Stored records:
....

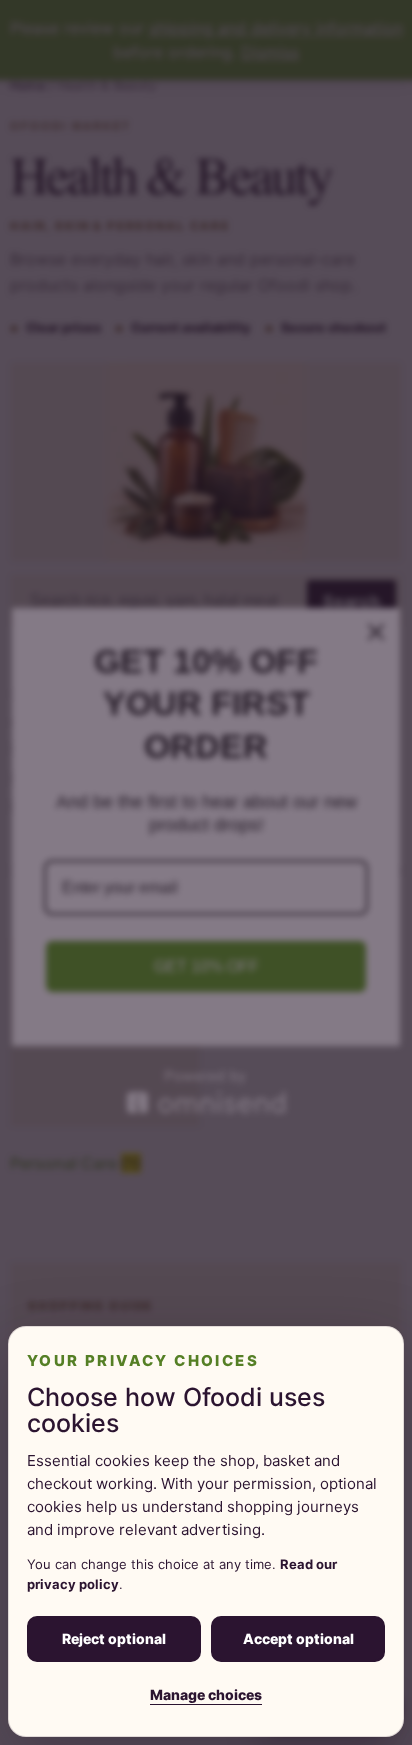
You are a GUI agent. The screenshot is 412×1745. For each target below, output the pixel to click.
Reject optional (114, 1638)
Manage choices (206, 1694)
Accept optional (298, 1638)
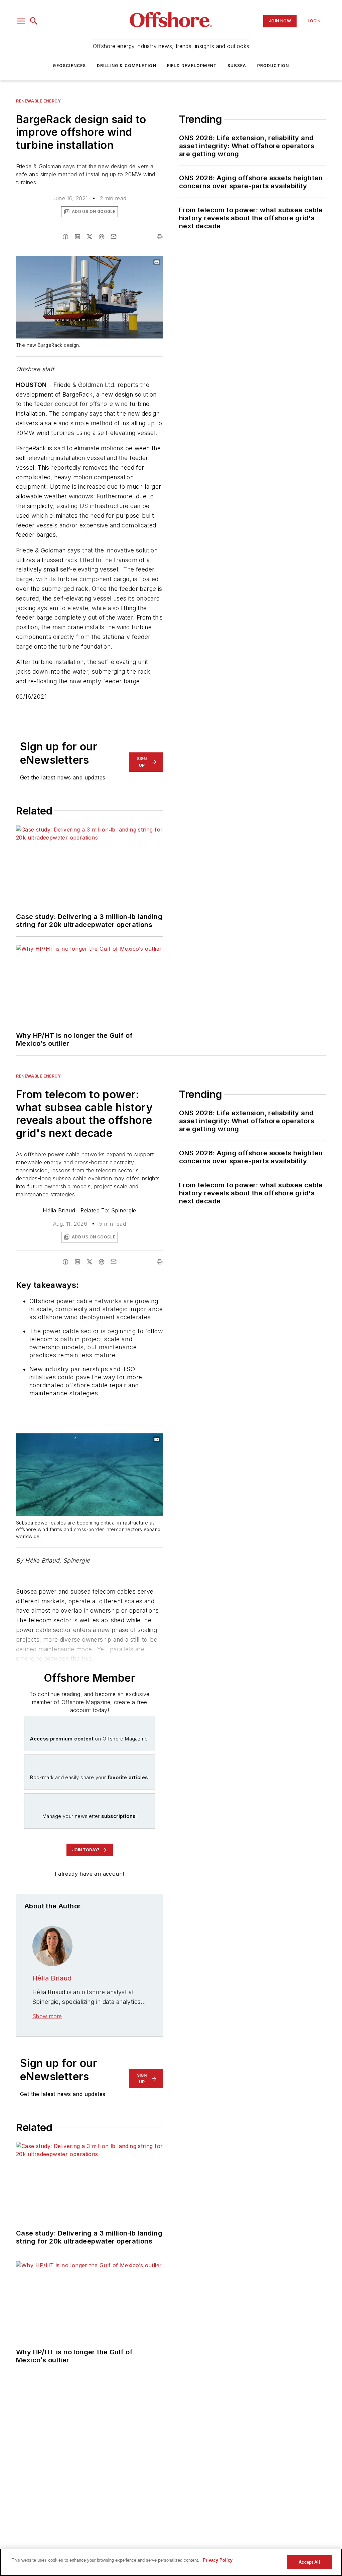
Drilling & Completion (126, 65)
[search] (34, 21)
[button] (21, 21)
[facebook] (65, 236)
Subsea (236, 65)
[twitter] (89, 236)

....

Task requirements ->
Should a record include a picture, omit it from your copy and return the rest unchanged.

Output of the task ->
You are a GUI agent. The screenshot is 412×1745. For each target below, output the pixel to click.
Reject optional (114, 1638)
Manage choices (206, 1694)
Accept optional (298, 1638)
Drilling & Completion (126, 65)
[search] (34, 21)
[button] (21, 21)
[facebook] (65, 236)
Subsea (236, 65)
[twitter] (89, 236)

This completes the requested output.